Greta Thunberg Sets Sail Back to Europe
Greta Thunberg, the teenage climate activist whose weekly school strikes have spurred global demonstrations, has cut short her tour of the Americas and set sail for Europe to attend COP25 in Madrid next month, as The New York Times reported.
Thunberg's original itinerary for the Americas was bookended by the UN Climate Conference in New York in September and the UN-sponsored COP25 in Santiago, Chile in December.
She has traveled around the U.S. and Canada, mainly by boat and by an electric car borrowed from Arnold Schwarzenegger, according to The Guardian. She was supposed to start making her way towards Chile by boat and by bus, wandering her way through South America, according to The New York Times .
However, after large-scale protests broke out over income inequality and paralyzed Chile's capital for two weeks, the president canceled COP25, as Ecowatch reported. Madrid stepped in as the new host of the conference, leaving Thunberg stranded. The Nobel Peace Prize finalist turned to social media for help.
"It turns out I've traveled half around the world, the wrong way," Thunberg wrote on Twitter. "Now I need to find a way to cross the Atlantic in November ... If anyone could help me find transport I would be so grateful."
Another social media star stepped up to rescue her, forcing a hasty departure. Thunberg left the U.S. from Hampton, Virginia Wednesday morning with an Australian family, whose YouTube channel Sailing La Vagabonde chronicles their life aboard a 48-foot catamaran, according to CNN.
"So happy to say that I'll hopefully make it to COP25 in Madrid," Thunberg wrote on Instagram. "I've been offered a ride from Virginia on the 48ft catamaran La Vagabonde."
Thunberg refuses to fly because of the tremendous carbon footprint associated with air travel. One round-trip flight from New York to California emits 20 percent of the greenhouse gases a typical car emits in a year, according to numbers from the EPA, as Business Insider reported. In Europe, Thunberg usually travels by train.
"I decided to sail to highlight the fact that you can't live sustainably in today's society," Ms.

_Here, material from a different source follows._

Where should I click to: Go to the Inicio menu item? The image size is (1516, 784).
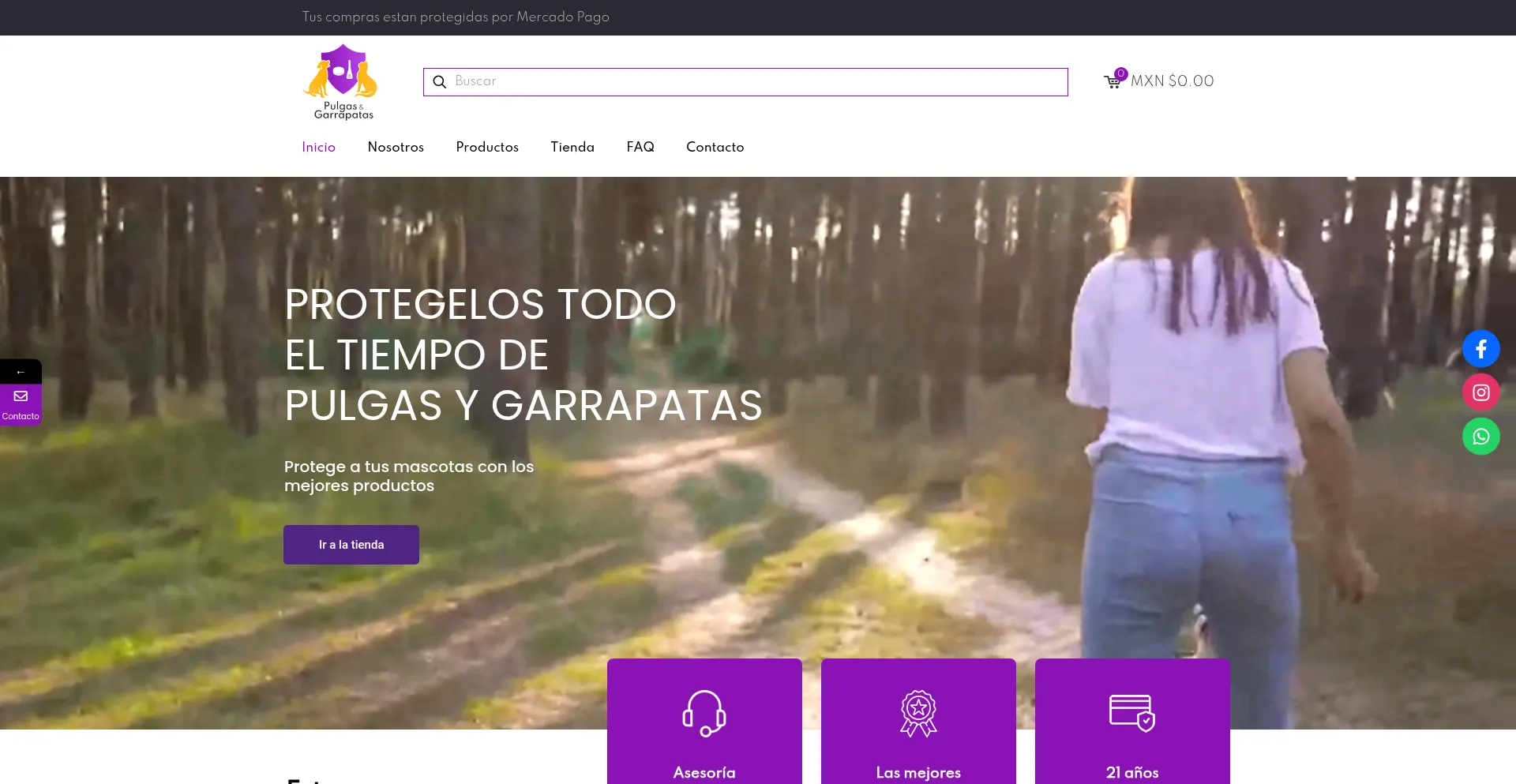[x=318, y=147]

Thunberg said yesterday afternoon, as The New York Times reported. "You have to go to the extreme."
The Australian couple taking Thunberg back to Europe, Elayna Carausu and Riley Whitelum, will also welcome Nikki Henderson, a professional yachter from the UK, and Thunberg's father, Svante, who accompanied her on her first journey across the Atlantic, as Business Insider reported.
Henderson is no stranger to the seas. Last year, when she was 25, she became the youngest captain ever to compete at the Clipper Round the World Yacht Race. She led her team to a second place finish, as The Guardian reported.
Carausu and Whitelum also have an 11-month-old son, which means that unlike her first trans-Atlantic trip, Thunberg will not be the youngest person on board. "Finally," she said, as The New York Times reported.
The couple had no intention of taking the 3,200 nautical mile trip to Europe in the off-season, especially since they have a baby aboard, but they made a whimsical decision when they saw Thunberg's tweet asking for help, the couple told CNN.
"We just said yes straight away because we just did a big 10-day sail and we loved it so much and we're pretty keen for another adventure like this," Carausu told CNN. "So yeah, we reached out and from there it took a day and it was like almost a done deal."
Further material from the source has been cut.